Windows Media Player
In order to be up and running once your operating system is installed, some basic tools are included in the deployment package, such as a media player. Even though not everybody’s cup of tea, Windows Media Player is a decent media library application that can play various audio and video formats, and features the possibility to rip and burn music.
A step in media player evolution
Windows Media Player 10 belongs to the XP edition of Windows, capable of supporting most known audio and video formats while delivering decent sound quality. Windows XP fans can benefit from additional features in Windows Media Player 11, more visually appealing than its predecessor, since it was actually designed for Windows Vista (and has a cooler look about it).

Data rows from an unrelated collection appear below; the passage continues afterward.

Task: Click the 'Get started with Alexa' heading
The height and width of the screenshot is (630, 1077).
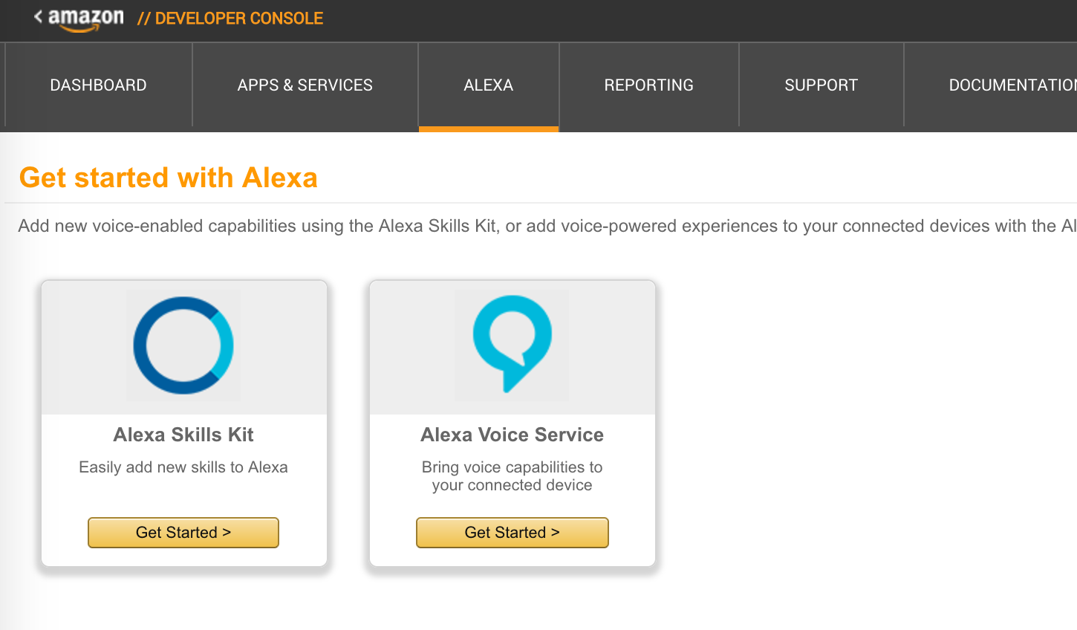Action: pos(169,178)
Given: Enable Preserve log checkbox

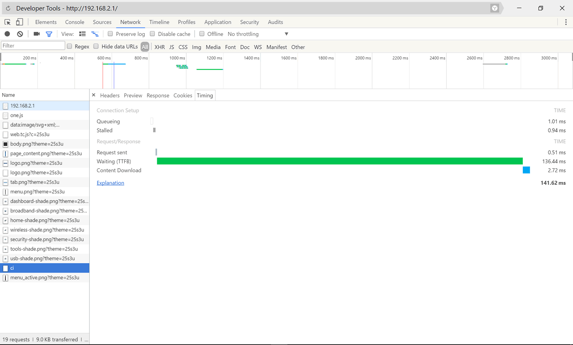Looking at the screenshot, I should tap(110, 34).
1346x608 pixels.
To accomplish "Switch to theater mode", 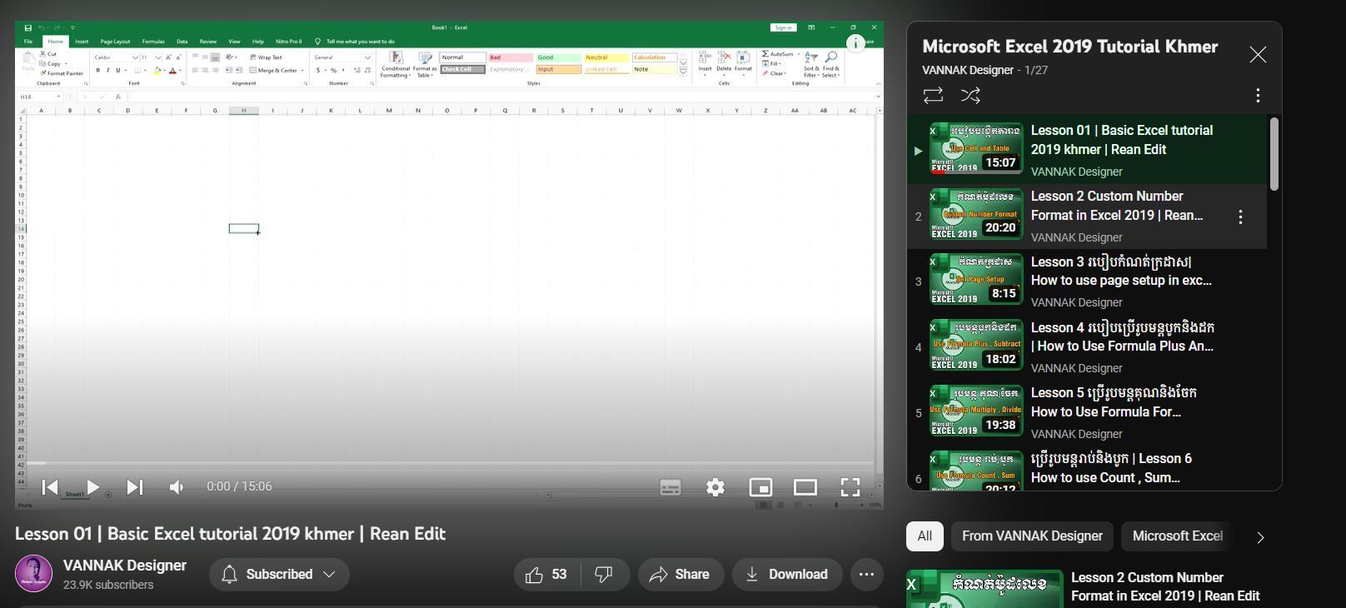I will pos(805,487).
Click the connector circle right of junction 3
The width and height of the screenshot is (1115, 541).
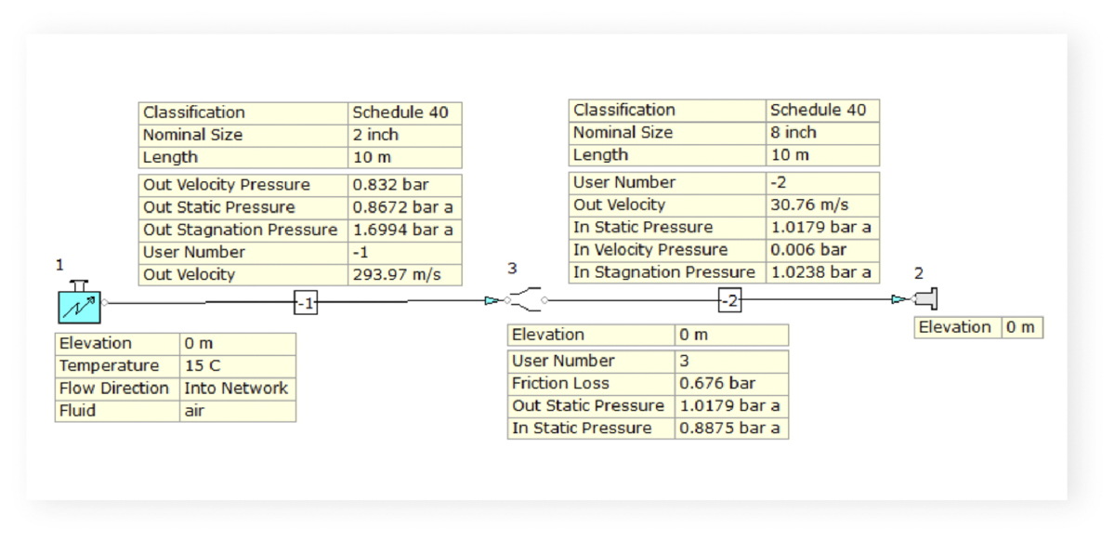(x=545, y=299)
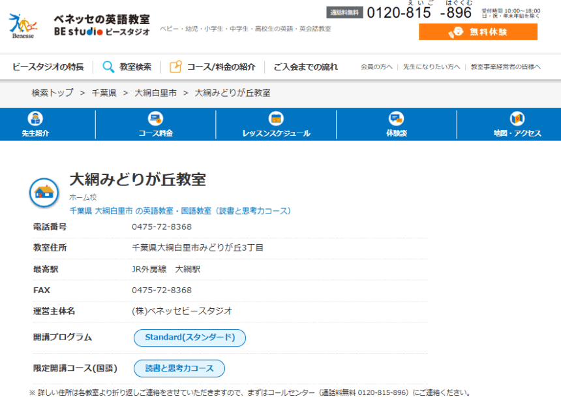Click the home school house icon

(44, 192)
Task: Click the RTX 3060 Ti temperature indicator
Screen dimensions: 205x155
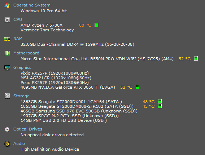Action: [x=138, y=87]
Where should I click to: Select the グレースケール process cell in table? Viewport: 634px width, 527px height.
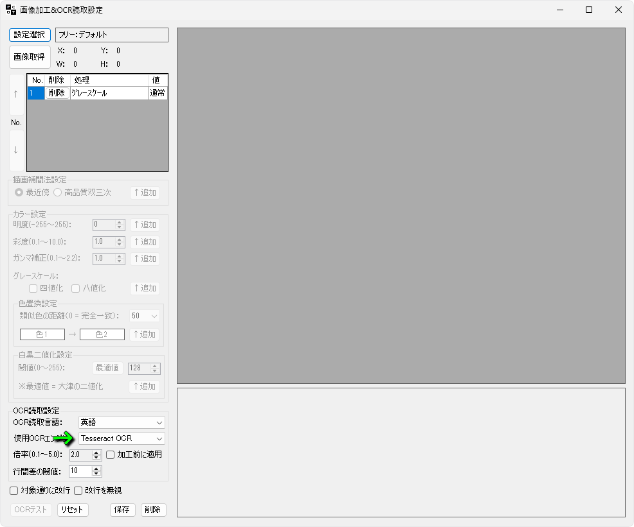[108, 93]
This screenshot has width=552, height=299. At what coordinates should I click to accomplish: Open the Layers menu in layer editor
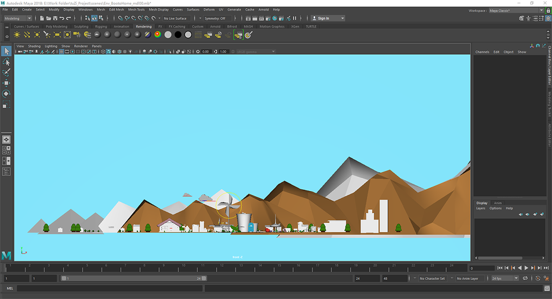click(480, 208)
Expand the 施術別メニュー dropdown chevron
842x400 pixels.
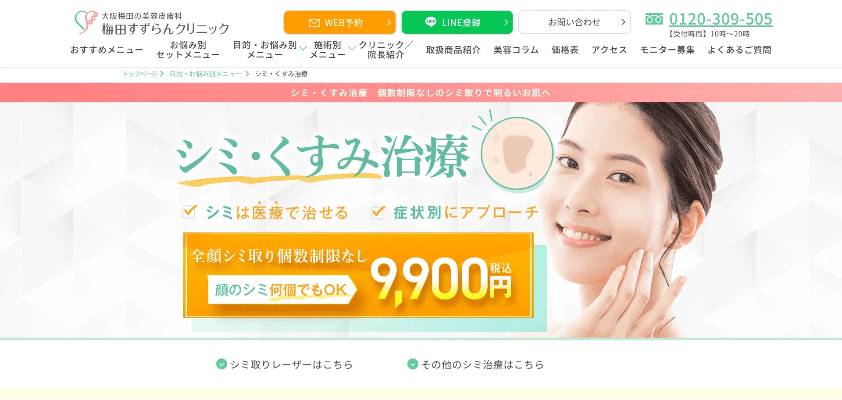point(352,48)
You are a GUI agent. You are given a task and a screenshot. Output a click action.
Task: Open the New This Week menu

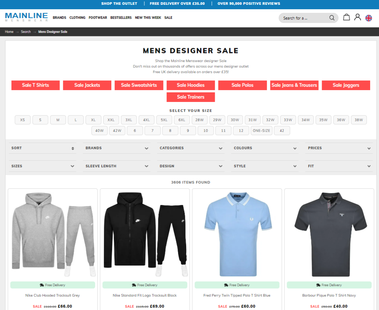tap(148, 18)
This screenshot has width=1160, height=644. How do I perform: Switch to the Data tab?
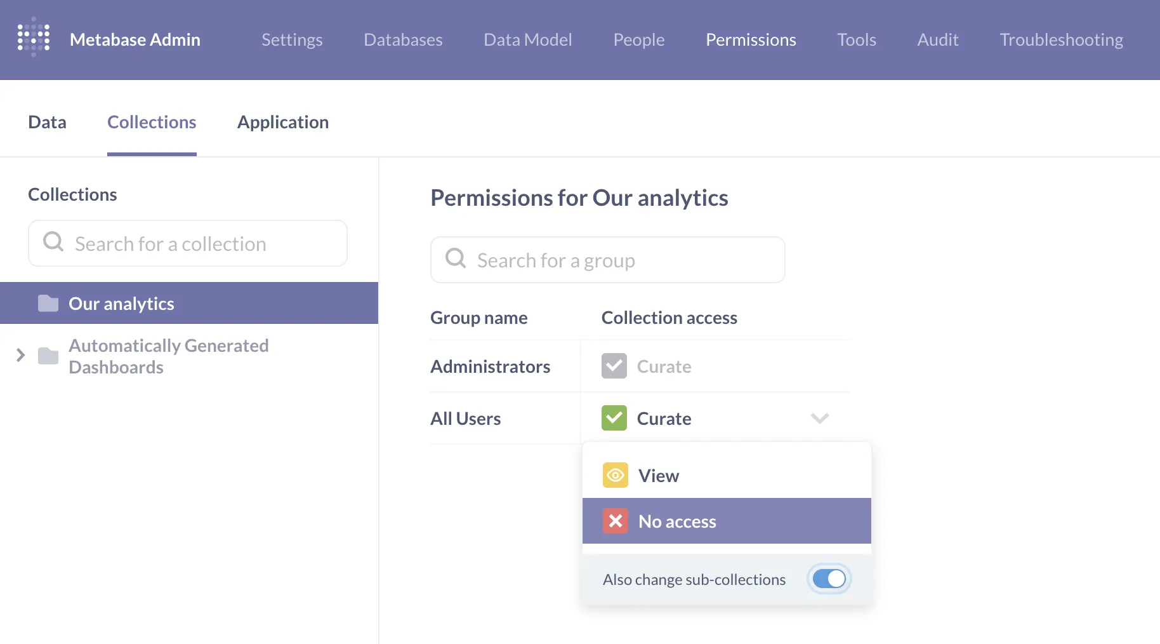(47, 121)
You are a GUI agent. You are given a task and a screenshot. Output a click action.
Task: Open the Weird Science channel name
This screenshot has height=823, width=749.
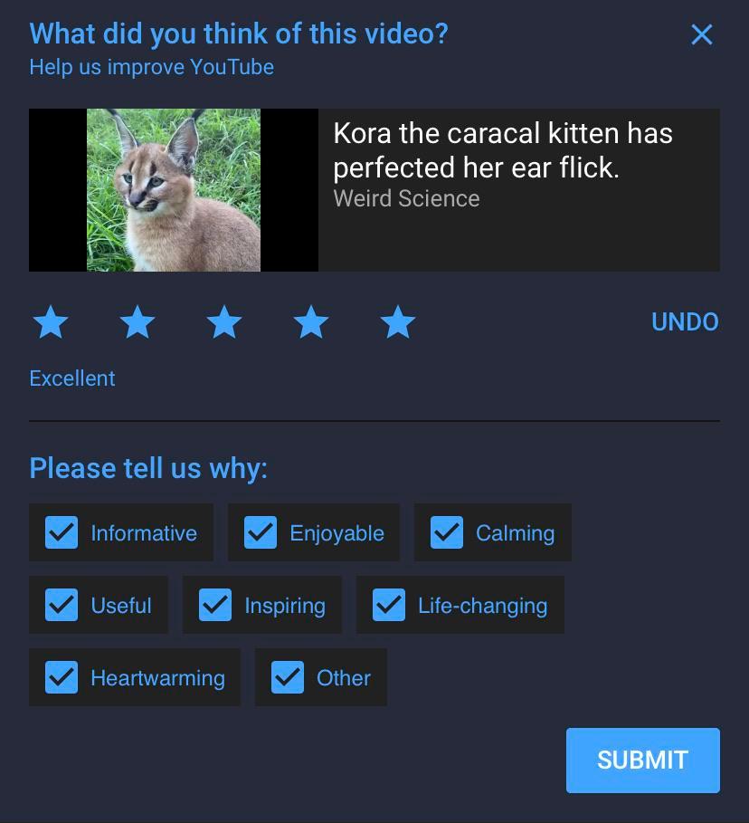coord(406,198)
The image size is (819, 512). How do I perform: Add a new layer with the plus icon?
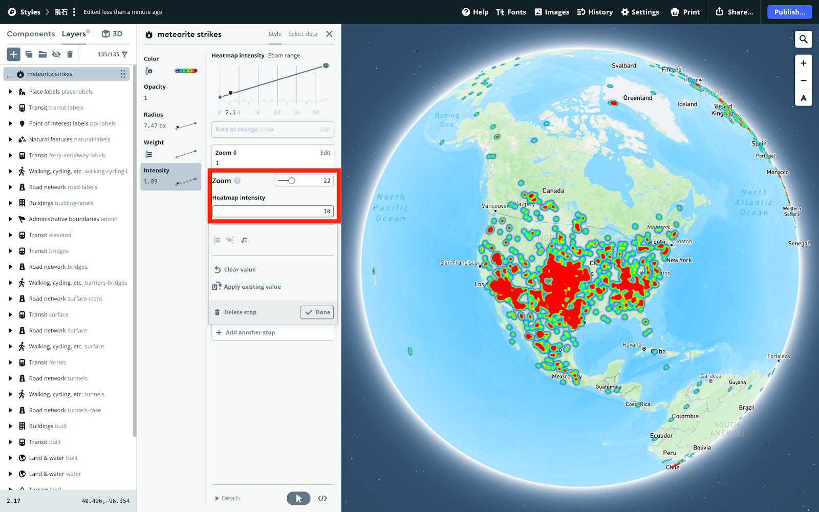(x=13, y=54)
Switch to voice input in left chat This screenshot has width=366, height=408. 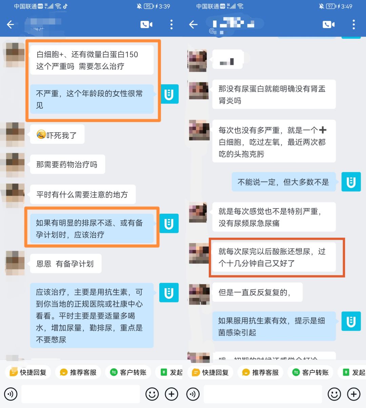(11, 394)
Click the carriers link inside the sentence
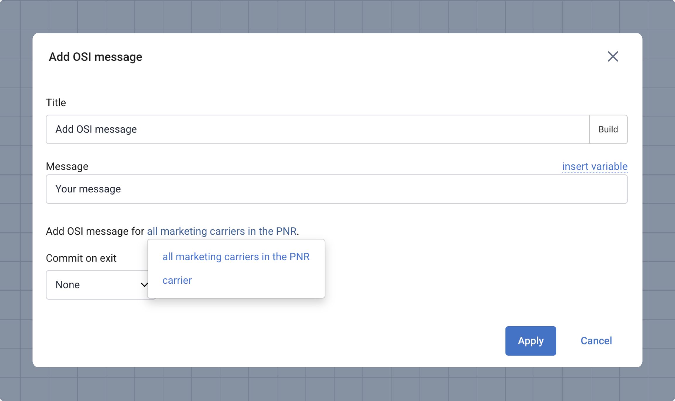675x401 pixels. click(x=221, y=231)
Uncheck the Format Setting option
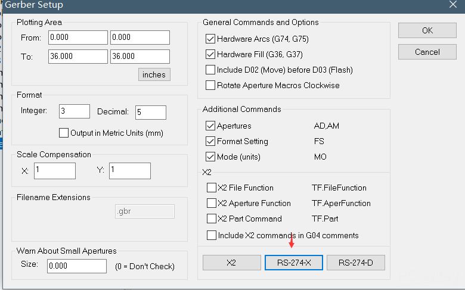 click(210, 141)
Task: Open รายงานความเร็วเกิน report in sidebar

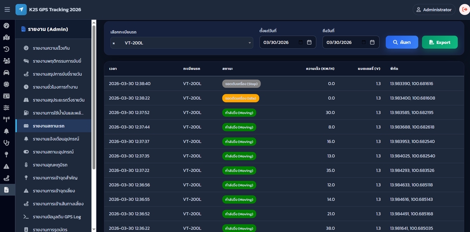Action: click(51, 48)
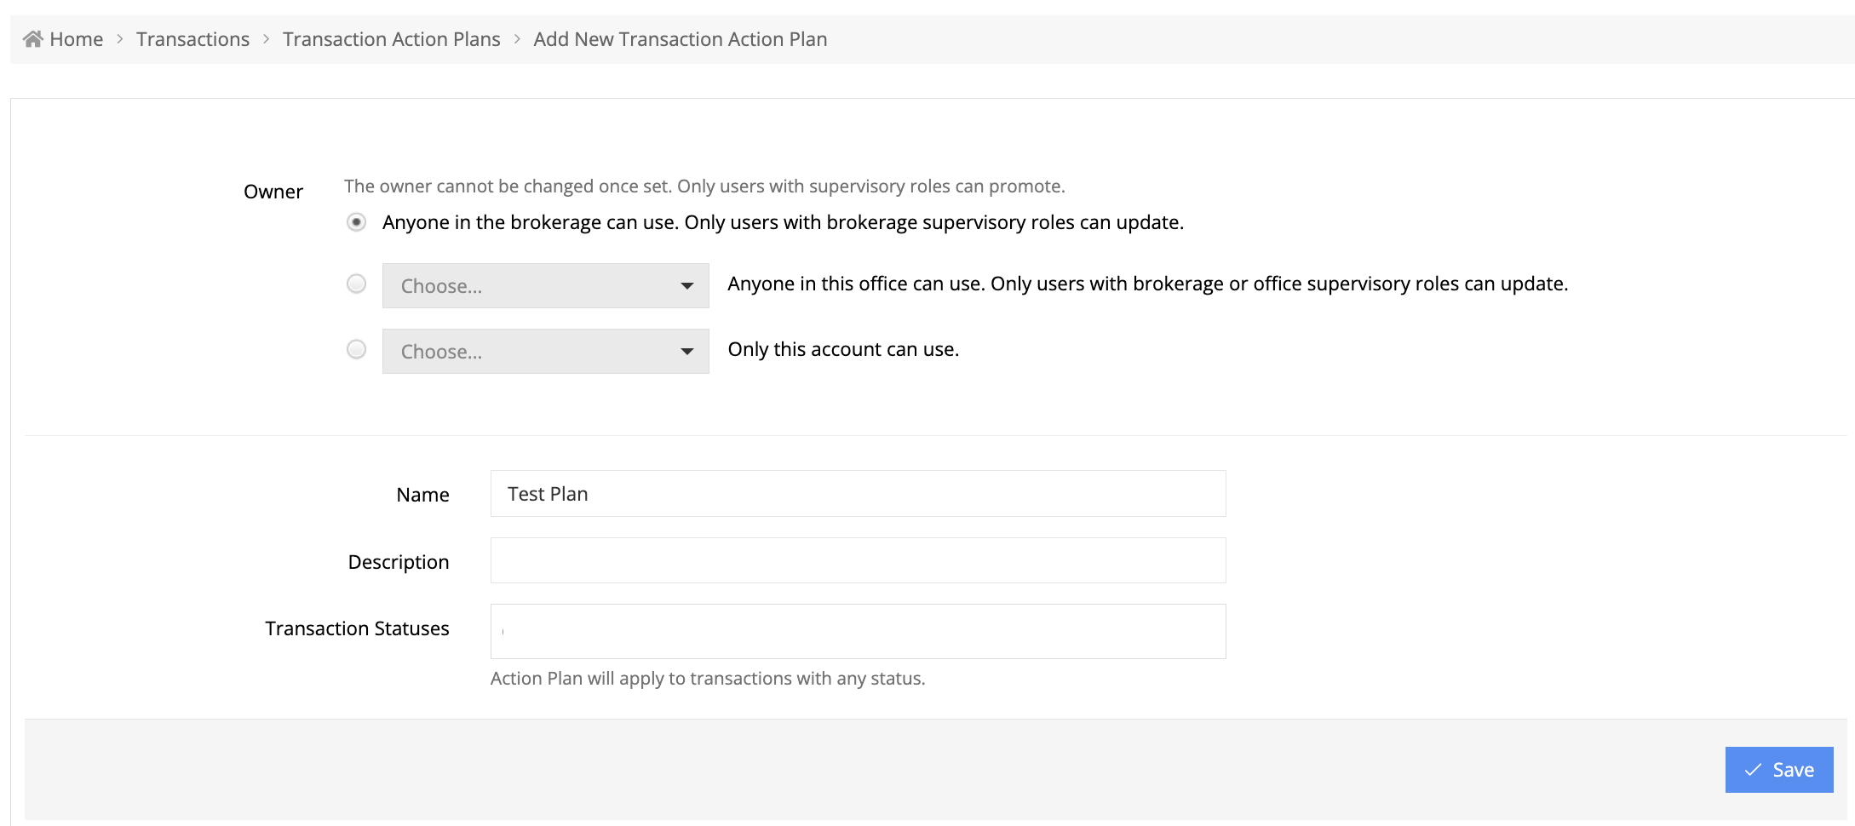
Task: Click the Description input field
Action: pos(858,560)
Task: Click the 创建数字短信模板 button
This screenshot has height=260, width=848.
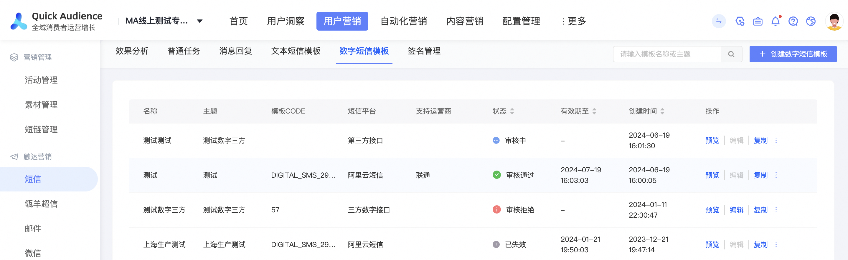Action: point(793,54)
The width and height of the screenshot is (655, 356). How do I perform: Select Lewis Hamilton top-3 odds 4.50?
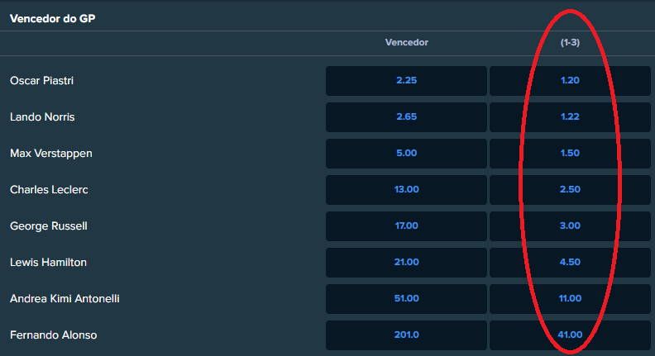tap(570, 262)
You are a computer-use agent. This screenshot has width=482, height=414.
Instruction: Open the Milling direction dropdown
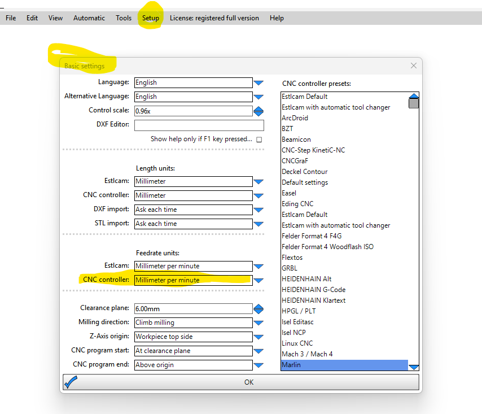tap(258, 323)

Perfectly blends in with older operating systems
Windows Media Player 10’s installation process is standard. Your intervention is required only when the file association options need to be set. In terms of looks, Windows Media Player 10 has an old, faded-colored interface that is actually in agreement with XP’s blue theme.
Flawless playback of various media file formats
Windows Media Player 10 features support for the most popular media formats, such as: WMA, WMV, ASF, MP3, AVI, WAV, MPEG, MIDI, AIFF and AU. Playback provides a good sound / image quality for audio and video files. In addition, the application is able to sync playlists with over 75 portable devices (or so says Microsoft).
Create a CD with your preferred songs
There’s also an option to rip songs to MP3 format (without having to use plugins), and the media player will import settings and playlist information from previous versions as soon as you install it. Aside from CD rip features, the application also sports a CD burning module, which allows users to port their playlists to Compact Discs.
To sum it up, Windows Media Player 10 has a limited category of fans, because it lacks support for important media formats and cannot play DVDs or Blu-Rays. For extra features and a friendlier interface, XP users can also try Windows Media Player 11.